▸ **Supplied passage**:
>>>>

Posted by: Omar C. Garcia | February 22, 2009

Intro to Deuteronomy

Over the next several months, in addition to my regular posts, I will write a devotional study of the book of Deuteronomy. Most of us are busy and don’t always set aside time to study and meditate on Scripture as we should. So, I hope you’ll take a minute or two to visit my blog to glean some practical help for daily living from the book of Deuteronomy. Be sure to pay special attention to the practical considerations featured in each post in italicized text. I will archive these posts under the Studies in Deuteronomy category in the sidebar.

About Deuteronomy | Deuteronomy is the fifth book in the Bible. The name of the book is taken from the Septuagint, the Greek translation of the Old Testament. The Greek title Deuteronomion means “second law” or “law repeated.” The title refers to the fact that the book contains a restatement of the law of God as recorded in Exodus, Leviticus, and Numbers. The title of the Book in the Hebrew Bible is Debarim, which means “words.” This title is derived from the first verse of the book, “These are the words which Moses spoke…”

Deuteronomy is Moses’ farewell address to the people he had led for forty years. Knowing that he would not accompany the people into the Promised Land and concerned that they not repeat the failures of the past, Moses spoke to them about the importance of loving and obeying God. Deuteronomy is a record of his final sermons to his people.

Lost Book of the Law | Hundreds of years after the book of Deuteronomy was written, King Josiah of Judah ordered the restoration of the house of the Lord “which the kings of Judah had let go to ruin” (2 Chronicles 34:11). During this restoration project a priest named Hilkiah “found the book of the law of the Lord given by Moses” (2 Chronicles 34:14) — the book of Deuteronomy. Hilkiah gave the book to a scribe named Shaphan who personally read it and then read it to King Josiah.

Upon hearing the words of the book, Josiah became fearful because the life of the people did not match the message of the lost book. He therefore led the people of Judah to make a covenant to faithfully follow the Lord (2 Kings 23:3 and 2 Chronicles 34:31-33). For generations the people had neglected the practical instruction of the book of Deuteronomy and had failed to study and teach it to their children (Deuteronomy 6:6-9). As a result they had embraced the idolatrous practices of their heathen neighbors and sinned against God.

<<<<

▸ **Provided data**:
>>>>

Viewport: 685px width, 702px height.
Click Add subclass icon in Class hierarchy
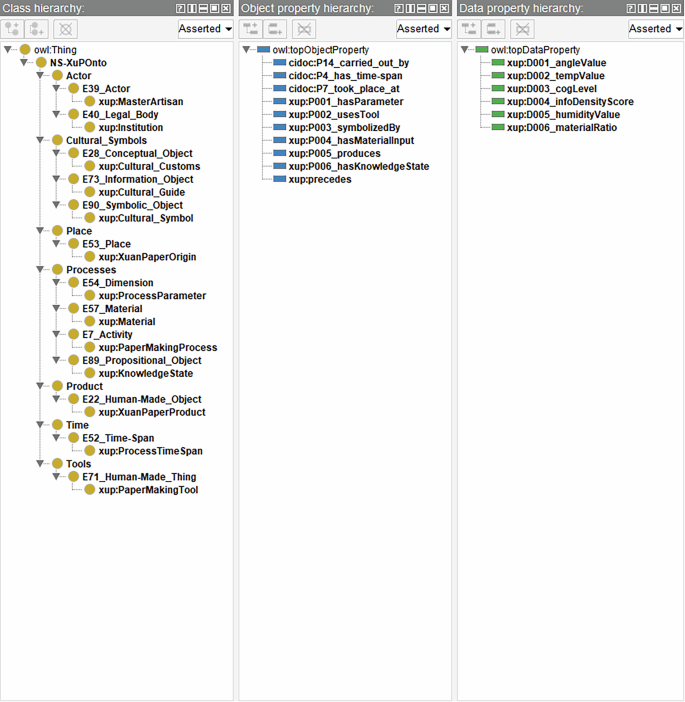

<<<<

▸ **Your tasks**:
1. In the Deuteronomy introduction, what does the Hebrew title Debarim mean?
2. From the Deuteronomy introduction, quote the passage from "About Deuteronomy |" to "to his people.".

▸ **Responses**:
1. "Words."

2.
About Deuteronomy | Deuteronomy is the fifth book in the Bible. The name of the book is taken from the Septuagint, the Greek translation of the Old Testament. The Greek title Deuteronomion means “second law” or “law repeated.” The title refers to the fact that the book contains a restatement of the law of God as recorded in Exodus, Leviticus, and Numbers. The title of the Book in the Hebrew Bible is Debarim, which means “words.” This title is derived from the first verse of the book, “These are the words which Moses spoke…”

Deuteronomy is Moses’ farewell address to the people he had led for forty years. Knowing that he would not accompany the people into the Promised Land and concerned that they not repeat the failures of the past, Moses spoke to them about the importance of loving and obeying God. Deuteronomy is a record of his final sermons to his people.